Only one portion of the data is to be written out: from the line bearing "Viewport: 872px width, 484px height." through the line bearing "Screen dimensions: 384x211". Write it exactly as it appears.

*** Information shown ***

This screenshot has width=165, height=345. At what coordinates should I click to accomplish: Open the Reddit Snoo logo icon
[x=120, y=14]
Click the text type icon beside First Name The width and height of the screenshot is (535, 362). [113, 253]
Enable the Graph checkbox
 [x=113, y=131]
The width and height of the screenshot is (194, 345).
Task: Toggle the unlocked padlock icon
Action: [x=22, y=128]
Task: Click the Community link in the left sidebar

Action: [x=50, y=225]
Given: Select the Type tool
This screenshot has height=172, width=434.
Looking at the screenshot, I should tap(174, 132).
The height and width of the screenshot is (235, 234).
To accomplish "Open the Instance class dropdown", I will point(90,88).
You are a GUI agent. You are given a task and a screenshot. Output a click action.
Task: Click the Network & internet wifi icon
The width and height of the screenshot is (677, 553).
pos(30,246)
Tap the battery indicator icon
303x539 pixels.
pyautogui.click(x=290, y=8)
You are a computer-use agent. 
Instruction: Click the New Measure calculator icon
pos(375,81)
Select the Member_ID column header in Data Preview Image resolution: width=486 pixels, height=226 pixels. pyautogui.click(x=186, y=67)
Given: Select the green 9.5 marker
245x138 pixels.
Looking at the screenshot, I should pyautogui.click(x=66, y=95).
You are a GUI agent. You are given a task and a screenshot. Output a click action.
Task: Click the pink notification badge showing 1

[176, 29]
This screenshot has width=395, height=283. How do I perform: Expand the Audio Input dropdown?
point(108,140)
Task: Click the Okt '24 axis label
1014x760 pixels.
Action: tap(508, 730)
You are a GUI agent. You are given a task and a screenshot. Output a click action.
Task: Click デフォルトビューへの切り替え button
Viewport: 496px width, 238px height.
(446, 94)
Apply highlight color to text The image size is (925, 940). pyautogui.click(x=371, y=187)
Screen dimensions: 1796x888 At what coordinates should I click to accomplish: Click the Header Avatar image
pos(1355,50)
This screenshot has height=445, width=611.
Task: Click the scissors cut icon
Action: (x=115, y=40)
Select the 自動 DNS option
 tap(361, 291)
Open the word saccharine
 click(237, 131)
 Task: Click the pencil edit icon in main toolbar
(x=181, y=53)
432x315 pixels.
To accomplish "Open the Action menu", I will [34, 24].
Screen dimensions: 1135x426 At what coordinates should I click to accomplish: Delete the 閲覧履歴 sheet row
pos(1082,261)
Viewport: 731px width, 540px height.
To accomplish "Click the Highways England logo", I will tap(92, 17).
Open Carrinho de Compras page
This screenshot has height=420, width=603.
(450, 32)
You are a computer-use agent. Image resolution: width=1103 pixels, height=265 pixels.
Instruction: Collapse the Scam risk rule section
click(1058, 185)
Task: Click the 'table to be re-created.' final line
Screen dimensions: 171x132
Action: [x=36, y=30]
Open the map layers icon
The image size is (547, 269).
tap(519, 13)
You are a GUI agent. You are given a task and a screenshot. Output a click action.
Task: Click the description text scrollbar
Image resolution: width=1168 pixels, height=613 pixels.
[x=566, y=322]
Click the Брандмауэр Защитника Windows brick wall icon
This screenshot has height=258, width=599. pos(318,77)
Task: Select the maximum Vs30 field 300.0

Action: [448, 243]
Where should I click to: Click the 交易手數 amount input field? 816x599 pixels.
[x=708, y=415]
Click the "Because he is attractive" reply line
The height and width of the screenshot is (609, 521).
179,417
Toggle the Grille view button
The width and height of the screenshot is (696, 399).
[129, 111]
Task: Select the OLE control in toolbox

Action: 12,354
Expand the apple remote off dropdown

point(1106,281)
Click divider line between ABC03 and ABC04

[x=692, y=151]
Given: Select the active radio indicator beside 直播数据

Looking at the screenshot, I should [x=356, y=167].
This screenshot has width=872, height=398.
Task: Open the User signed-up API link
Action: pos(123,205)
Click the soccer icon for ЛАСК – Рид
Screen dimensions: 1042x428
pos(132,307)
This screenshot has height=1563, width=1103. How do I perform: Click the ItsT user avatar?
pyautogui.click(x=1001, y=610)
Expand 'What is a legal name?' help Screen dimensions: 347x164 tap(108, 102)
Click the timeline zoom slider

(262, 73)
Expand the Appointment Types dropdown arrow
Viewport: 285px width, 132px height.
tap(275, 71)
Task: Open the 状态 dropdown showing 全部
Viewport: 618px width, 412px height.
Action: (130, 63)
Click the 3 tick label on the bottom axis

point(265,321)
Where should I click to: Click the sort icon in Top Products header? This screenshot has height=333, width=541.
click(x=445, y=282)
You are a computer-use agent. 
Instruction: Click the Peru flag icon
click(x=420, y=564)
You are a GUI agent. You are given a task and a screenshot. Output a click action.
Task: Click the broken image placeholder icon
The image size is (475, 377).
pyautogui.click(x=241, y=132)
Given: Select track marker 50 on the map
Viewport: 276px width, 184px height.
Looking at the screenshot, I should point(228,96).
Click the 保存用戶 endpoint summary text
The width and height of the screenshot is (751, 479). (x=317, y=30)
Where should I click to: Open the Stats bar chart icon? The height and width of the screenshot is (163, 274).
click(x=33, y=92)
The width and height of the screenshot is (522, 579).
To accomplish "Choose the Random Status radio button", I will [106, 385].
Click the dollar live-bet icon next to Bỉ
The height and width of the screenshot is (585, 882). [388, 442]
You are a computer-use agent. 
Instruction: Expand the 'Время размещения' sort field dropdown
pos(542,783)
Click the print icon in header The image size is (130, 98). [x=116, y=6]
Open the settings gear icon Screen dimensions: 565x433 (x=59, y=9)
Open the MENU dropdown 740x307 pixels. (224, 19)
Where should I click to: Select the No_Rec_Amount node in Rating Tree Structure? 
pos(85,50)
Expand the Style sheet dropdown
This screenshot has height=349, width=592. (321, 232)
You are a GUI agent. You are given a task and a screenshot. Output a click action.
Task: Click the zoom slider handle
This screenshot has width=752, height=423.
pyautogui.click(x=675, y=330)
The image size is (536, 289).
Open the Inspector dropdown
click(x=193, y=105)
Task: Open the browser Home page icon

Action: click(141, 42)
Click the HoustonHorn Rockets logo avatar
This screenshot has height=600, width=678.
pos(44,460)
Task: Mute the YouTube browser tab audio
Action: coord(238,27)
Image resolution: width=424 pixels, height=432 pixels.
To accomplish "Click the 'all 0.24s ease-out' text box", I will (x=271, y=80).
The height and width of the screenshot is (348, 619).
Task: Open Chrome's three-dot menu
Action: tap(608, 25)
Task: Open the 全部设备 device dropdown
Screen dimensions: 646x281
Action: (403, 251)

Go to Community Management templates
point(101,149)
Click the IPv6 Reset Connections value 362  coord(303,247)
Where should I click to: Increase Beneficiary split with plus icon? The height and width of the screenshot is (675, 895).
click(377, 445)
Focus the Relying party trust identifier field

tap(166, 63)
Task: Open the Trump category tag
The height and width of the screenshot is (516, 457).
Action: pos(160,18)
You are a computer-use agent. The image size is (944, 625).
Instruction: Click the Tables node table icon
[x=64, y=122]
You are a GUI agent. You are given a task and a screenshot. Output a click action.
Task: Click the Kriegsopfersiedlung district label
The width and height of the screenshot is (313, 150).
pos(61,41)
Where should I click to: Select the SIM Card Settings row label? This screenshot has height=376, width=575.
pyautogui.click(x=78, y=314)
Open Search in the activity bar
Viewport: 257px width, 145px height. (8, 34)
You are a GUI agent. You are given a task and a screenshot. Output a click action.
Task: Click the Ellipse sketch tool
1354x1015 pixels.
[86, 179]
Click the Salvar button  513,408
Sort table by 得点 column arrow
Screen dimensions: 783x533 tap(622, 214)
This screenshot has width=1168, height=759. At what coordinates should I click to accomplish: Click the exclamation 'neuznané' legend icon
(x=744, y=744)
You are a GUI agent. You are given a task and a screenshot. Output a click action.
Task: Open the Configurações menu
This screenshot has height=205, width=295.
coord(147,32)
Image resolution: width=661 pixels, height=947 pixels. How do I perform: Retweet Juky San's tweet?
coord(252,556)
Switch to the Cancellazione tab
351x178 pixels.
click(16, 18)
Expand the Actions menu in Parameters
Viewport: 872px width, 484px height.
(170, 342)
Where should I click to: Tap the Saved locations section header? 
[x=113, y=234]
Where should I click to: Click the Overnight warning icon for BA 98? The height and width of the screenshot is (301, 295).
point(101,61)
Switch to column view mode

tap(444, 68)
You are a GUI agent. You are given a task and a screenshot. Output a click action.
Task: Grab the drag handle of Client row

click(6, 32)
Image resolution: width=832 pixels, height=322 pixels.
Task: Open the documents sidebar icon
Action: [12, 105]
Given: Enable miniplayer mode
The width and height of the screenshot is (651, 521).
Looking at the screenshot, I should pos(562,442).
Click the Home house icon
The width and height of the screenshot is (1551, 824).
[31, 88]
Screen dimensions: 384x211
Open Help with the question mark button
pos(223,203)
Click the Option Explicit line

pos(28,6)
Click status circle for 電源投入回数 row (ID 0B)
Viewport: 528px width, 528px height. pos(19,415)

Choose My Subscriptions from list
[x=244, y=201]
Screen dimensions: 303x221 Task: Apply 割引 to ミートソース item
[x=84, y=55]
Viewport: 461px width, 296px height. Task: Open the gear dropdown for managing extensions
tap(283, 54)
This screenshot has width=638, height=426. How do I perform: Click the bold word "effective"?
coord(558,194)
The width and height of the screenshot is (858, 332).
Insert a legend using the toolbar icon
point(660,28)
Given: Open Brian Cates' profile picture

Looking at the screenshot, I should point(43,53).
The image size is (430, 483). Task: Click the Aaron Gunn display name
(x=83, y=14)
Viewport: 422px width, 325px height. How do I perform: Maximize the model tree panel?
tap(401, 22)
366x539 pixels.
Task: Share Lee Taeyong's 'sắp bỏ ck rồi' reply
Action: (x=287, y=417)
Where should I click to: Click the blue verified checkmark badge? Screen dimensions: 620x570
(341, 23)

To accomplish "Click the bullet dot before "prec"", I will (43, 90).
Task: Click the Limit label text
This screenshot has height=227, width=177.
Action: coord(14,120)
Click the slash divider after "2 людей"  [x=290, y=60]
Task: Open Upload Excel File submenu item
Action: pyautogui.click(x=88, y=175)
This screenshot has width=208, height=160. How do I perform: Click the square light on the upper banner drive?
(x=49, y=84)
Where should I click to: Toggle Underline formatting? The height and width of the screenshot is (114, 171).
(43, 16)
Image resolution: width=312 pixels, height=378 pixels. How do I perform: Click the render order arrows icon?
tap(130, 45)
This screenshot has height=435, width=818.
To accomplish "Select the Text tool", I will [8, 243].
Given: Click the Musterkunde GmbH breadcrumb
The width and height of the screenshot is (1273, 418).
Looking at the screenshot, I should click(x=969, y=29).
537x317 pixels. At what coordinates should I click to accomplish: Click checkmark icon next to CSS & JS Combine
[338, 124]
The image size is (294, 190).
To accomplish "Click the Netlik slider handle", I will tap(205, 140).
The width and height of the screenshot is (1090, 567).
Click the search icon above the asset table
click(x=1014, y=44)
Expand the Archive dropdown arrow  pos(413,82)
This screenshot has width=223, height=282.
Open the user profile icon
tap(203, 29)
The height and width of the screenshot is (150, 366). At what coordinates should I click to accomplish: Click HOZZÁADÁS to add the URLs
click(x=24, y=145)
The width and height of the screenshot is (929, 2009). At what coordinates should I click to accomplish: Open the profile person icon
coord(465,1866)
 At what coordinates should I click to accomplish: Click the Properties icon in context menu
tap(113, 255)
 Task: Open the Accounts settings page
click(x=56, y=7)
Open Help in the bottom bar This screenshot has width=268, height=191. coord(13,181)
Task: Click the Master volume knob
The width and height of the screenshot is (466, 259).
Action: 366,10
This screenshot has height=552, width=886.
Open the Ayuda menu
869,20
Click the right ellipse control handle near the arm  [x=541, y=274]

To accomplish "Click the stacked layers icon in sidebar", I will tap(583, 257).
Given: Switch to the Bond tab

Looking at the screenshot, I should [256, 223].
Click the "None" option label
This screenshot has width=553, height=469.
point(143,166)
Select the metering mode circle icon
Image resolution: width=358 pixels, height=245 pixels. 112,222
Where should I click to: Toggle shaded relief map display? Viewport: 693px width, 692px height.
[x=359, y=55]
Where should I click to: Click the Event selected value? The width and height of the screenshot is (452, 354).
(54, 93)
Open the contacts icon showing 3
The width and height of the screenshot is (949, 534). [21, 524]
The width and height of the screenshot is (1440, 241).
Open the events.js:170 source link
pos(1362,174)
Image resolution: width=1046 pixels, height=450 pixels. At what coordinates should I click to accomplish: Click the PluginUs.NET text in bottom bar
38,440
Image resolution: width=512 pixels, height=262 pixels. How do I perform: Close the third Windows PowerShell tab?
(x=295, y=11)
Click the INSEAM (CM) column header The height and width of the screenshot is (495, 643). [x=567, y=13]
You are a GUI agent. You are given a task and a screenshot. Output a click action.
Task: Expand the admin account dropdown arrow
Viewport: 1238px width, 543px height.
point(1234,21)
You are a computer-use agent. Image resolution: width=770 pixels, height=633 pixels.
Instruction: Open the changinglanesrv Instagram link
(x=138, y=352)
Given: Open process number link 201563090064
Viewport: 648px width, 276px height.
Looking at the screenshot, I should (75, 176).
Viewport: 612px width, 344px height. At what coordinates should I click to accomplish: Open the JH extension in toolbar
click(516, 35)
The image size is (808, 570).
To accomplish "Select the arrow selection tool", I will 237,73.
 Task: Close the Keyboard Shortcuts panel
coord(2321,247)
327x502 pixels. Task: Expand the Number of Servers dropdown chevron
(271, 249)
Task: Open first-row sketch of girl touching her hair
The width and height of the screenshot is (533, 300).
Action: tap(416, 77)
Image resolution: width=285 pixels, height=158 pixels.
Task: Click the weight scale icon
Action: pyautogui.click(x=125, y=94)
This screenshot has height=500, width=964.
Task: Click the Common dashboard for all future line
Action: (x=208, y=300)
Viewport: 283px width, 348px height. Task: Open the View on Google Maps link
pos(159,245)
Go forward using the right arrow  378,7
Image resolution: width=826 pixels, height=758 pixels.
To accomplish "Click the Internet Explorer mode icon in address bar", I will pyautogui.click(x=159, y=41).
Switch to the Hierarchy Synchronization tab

*** End of Information shown ***

— Solution to this exercise —
Viewport: 872px width, 484px height.
(170, 342)
Where should I click to: Tap the Saved locations section header? 
[x=113, y=234]
Where should I click to: Click the Overnight warning icon for BA 98? The height and width of the screenshot is (301, 295).
point(101,61)
Switch to column view mode

tap(444, 68)
You are a GUI agent. You are given a task and a screenshot. Output a click action.
Task: Grab the drag handle of Client row

click(6, 32)
Image resolution: width=832 pixels, height=322 pixels.
Task: Open the documents sidebar icon
Action: [12, 105]
Given: Enable miniplayer mode
The width and height of the screenshot is (651, 521).
Looking at the screenshot, I should pos(562,442).
Click the Home house icon
The width and height of the screenshot is (1551, 824).
[31, 88]
Screen dimensions: 384x211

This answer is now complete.